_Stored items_
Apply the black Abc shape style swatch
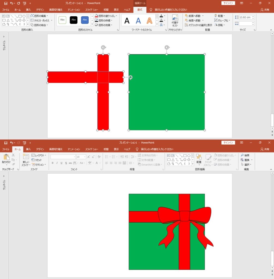The width and height of the screenshot is (274, 279). point(74,20)
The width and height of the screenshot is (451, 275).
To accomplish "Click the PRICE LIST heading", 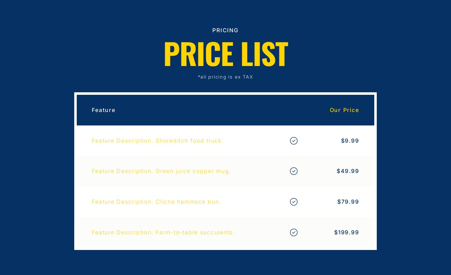I will [x=226, y=54].
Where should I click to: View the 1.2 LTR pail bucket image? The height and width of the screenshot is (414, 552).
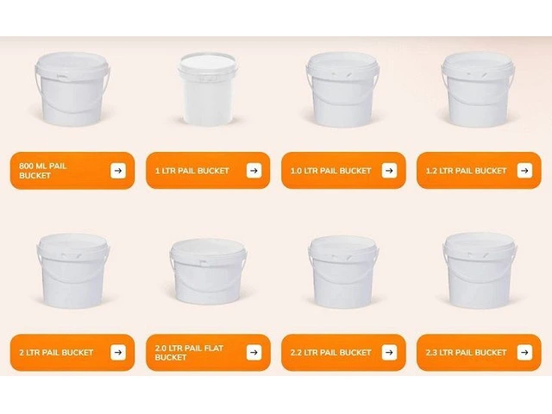(x=478, y=89)
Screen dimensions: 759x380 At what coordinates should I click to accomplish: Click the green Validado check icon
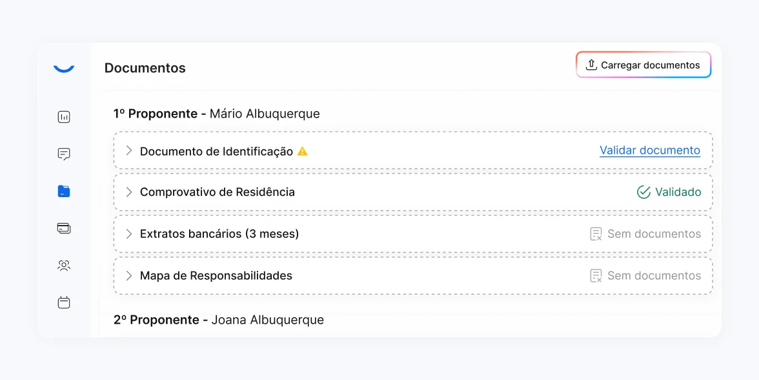(x=643, y=192)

_PROBLEM TO WORK ON_
Pictures stay out. Return exactly the lines from the one with "Screen dimensions: 759x380" through the last line of the data.

_EXPECTED OUTPUT_
Screen dimensions: 759x380 At what coordinates should I click to accomplish: Click the green Validado check icon
(x=643, y=192)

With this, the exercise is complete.